A significant number of health care respondents are using a private cloud (43 percent) or a hybrid cloud solution (43 percent), the study showed. The research also revealed the health care sector's confidence in the security of data stored in a private cloud environment, with 64 percent indicating that they are "very confident" that their data is protected.

"Many health care organizations are overwhelmed with just keeping the lights on when it comes to IT projects. Staying on top of regulatory requirements and day-to-day operations doesn't leave time for much else," Dr. Cliff Bleustein, head of Dell's global health care consulting services, told eWEEK. "That's where the cloud comes in, and I think we'll continue to see adoption rates climb—particularly with hybrid solutions—in 2015. This approach helps health care organizations reclaim resources from maintenance tasks and inefficient processes in order to fund much-needed innovation."

In addition, nearly half (46 percent) of all health care organizations surveyed cited better allocation of IT resources as the biggest benefit of cloud computing—a benefit that was followed closely by cost savings (39 percent).

"Cloud hosting facilitates access to data from any Internet-connected device, giving health care providers mobility without having to store data on vulnerable end-user devices," Dr. Bleustein said. "Forgoing on-site servers also frees up physician practices from the need to create and maintain hardware infrastructure, allowing them to focus on the clinical and business issues of implementing an EMR [electronic medical record], or any other clinical or business application."

Cloud technology also offers the flexibility to scale, letting you expand or contract your compute power and storage as needed so that you pay only for what you use—which means organizations can align expenses more closely with revenue, he explained.

The study also revealed that the top three IT priorities cited by health care respondents were making IT more cost-efficient, upgrading infrastructure and optimizing data centers.

"The complexity and difficulty of securing health care data is one of the major reasons that cloud hosting for EMRs and other medical applications has grown so quickly," Dr. Bleustein said. "A reliable health care cloud vendor will invest in the best and brightest security professionals and systems, spreading the cost over multiple tenants. In many ways, the cloud offers enhanced security for health care data, and that really levels the playing field for smaller and midsize providers."

The results for health care organizations mirror the study's overall findings in which nearly all IT decision-makers surveyed said their companies either use or plan to use cloud solutions.

Only 3 percent of respondents across all industries are not planning to leverage cloud solutions.

"At Dell we're seeing more of our health care customers using the cloud for hosted services and for archiving data that ultimately can be analyzed," Dr. Bleustein said. "Local infrastructure is still important, though, and many hospitals will find that a hybrid structure best meets their needs."

He explained there could be high-performance compute (HPC) requirements that could necessitate local infrastructure, including analyzing workloads, revenue, patient records and other data-intensive applications.

"Overall, the predominant trend will be to move as much compute as possible to a cloud environment that enables clinical data to be easily stored, analyzed and shared; protects privacy; and ultimately drives down capital costs," Dr. Bleustein noted.

- _Your objective_: According to the excerpt on cloud computing in health care, what did health care respondents name as their top three IT priorities?

- _Data excerpts_:
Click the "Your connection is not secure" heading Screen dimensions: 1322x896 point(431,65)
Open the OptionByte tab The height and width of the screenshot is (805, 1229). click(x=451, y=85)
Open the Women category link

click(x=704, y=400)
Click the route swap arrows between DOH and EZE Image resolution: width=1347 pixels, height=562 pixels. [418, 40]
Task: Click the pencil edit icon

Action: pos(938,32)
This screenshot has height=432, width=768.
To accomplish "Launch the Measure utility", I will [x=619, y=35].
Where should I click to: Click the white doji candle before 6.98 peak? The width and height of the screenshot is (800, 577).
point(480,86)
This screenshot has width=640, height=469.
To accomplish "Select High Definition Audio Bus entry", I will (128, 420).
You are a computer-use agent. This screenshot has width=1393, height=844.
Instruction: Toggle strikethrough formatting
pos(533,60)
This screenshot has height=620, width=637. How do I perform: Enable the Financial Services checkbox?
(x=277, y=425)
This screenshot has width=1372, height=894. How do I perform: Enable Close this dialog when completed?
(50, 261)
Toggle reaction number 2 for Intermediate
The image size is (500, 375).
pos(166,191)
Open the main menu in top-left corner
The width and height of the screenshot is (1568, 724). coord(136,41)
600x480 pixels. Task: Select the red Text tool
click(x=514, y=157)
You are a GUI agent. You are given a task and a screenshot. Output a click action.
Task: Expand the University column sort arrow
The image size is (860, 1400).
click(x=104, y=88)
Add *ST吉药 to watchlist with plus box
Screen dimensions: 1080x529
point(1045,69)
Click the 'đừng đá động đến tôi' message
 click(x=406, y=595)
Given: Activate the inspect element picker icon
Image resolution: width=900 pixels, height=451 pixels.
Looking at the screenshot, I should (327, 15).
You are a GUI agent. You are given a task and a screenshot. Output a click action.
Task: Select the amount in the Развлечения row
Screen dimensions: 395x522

- _Solution to this task_: Making IT more cost-efficient, upgrading infrastructure, and optimizing data centers.